皇帝直属部隊騎士団元団長、イリヤ・ルフェーブルという奴



 あの後、イリヤは少し泣いた。


『もう、以前のベルお嬢様はいらっしゃらないのですね』


 そう言って、一筋涙をこぼしたの。


 なんと言ったら良いのか分からず、私はベルと会っていることを話せなかった。

 だって、あのベルが何なのか私もわかっていないんだもの。もう少しあの子の話を聞いてから伝えた方がいい気がする。

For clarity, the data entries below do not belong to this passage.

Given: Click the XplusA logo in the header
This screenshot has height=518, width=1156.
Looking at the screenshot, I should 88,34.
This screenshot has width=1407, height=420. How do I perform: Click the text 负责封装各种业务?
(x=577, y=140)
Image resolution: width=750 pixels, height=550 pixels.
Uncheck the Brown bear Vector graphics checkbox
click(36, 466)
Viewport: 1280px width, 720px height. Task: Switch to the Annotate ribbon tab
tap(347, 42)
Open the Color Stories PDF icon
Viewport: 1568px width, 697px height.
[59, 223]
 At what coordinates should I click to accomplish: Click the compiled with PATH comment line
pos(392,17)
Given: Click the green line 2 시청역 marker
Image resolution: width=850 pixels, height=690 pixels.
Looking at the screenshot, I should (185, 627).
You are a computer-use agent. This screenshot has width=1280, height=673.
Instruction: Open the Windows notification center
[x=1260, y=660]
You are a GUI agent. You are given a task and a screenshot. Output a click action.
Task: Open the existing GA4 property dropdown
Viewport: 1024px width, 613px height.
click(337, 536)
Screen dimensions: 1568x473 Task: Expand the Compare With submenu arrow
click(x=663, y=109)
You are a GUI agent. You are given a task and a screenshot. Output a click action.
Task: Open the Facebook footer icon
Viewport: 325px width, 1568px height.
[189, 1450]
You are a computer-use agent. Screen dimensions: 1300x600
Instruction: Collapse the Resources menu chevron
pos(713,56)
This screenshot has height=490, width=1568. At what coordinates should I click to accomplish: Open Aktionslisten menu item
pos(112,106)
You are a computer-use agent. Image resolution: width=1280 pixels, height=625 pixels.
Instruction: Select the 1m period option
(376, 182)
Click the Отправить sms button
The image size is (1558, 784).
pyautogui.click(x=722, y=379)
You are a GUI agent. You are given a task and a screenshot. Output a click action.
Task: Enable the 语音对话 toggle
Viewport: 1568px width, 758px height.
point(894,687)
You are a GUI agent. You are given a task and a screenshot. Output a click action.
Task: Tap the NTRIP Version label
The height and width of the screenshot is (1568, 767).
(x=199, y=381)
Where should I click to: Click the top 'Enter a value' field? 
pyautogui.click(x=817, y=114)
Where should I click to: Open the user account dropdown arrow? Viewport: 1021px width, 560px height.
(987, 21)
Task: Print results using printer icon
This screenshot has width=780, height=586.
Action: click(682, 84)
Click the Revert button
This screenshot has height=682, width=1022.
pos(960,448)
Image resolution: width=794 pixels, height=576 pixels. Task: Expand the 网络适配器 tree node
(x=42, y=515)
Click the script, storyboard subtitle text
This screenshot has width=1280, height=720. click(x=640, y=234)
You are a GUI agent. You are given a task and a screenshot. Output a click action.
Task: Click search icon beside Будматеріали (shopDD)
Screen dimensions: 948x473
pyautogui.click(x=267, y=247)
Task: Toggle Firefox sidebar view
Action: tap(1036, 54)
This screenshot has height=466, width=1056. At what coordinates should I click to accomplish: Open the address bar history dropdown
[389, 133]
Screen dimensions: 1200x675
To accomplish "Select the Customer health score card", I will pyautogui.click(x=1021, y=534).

 だから、ただただ泣く彼女を抱きしめることしかできなかったのよ。私は。



***



「お嬢様、白湯をお持ちしました」

「ありがとう」


 今日は、イリヤがお休みなの。

 なんでも旧友に会いに行くとか。最近ずっと私のことで働き詰めだったから、リフレッシュしてくれると良いな。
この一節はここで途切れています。